#### [Instruction]
Turn the data into a Markdown table with columns "Row" and "Line", starting with the line that contains "Task: Open the Citation Style dropdown" and going on through the end of the data. Skip blank lines and leave the pictures out.

#### [Data lines]
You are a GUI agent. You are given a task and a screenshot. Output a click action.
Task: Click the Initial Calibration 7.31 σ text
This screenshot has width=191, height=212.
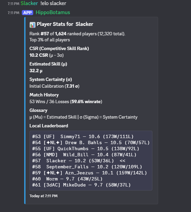point(54,86)

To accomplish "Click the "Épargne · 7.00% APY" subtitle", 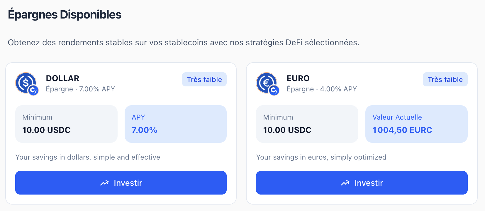I will click(x=80, y=89).
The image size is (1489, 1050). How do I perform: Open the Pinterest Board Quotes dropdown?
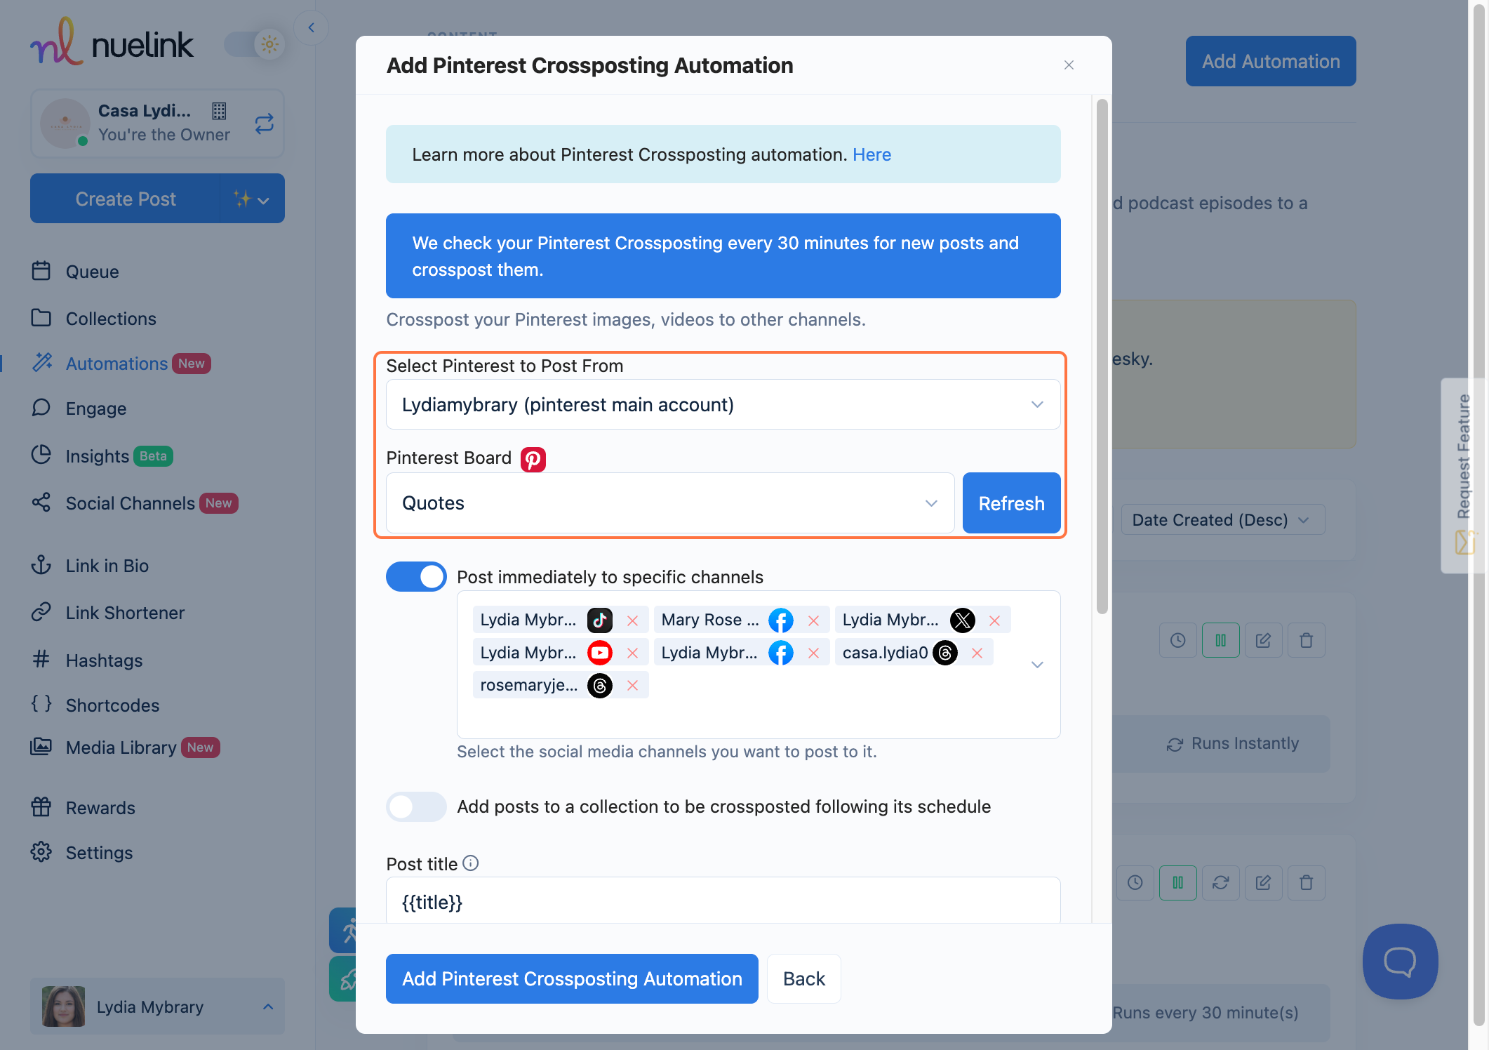coord(669,503)
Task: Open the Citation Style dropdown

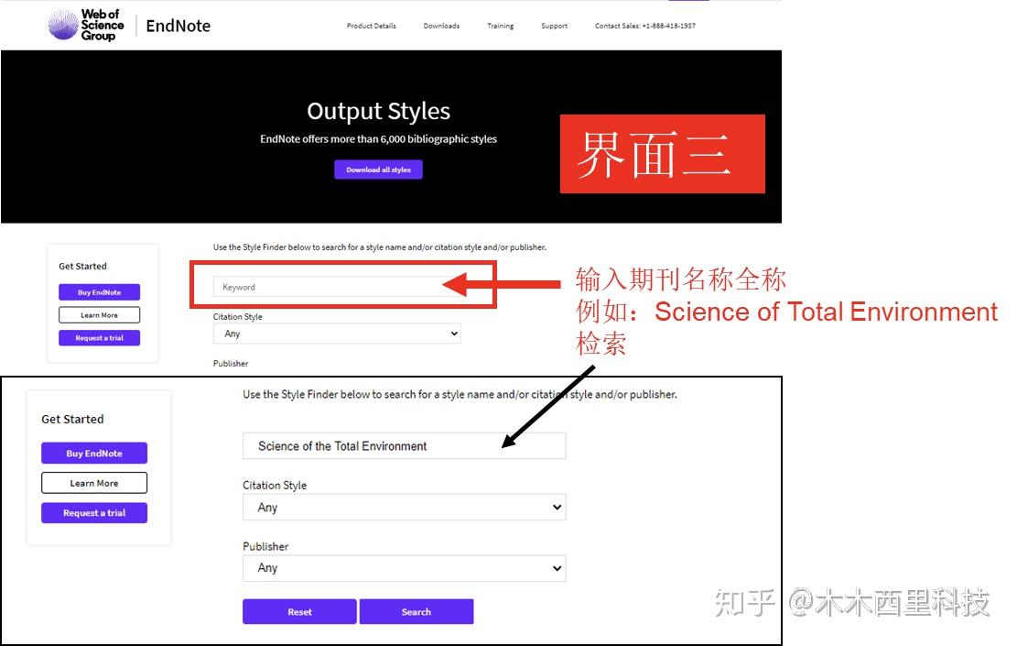Action: (337, 334)
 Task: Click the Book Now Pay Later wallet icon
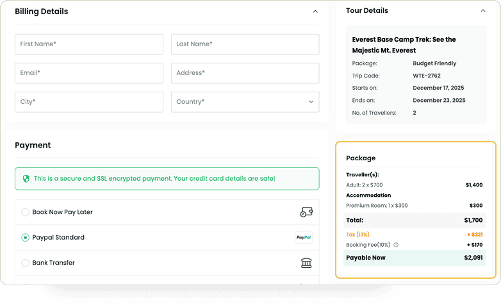[306, 212]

#### [Written response]
| Row | Line |
|---|---|
| 1 | Task: Open the Citation Style dropdown |
| 2 | Action: (337, 334) |
| 3 |  Task: Click the Book Now Pay Later wallet icon |
| 4 | [306, 212] |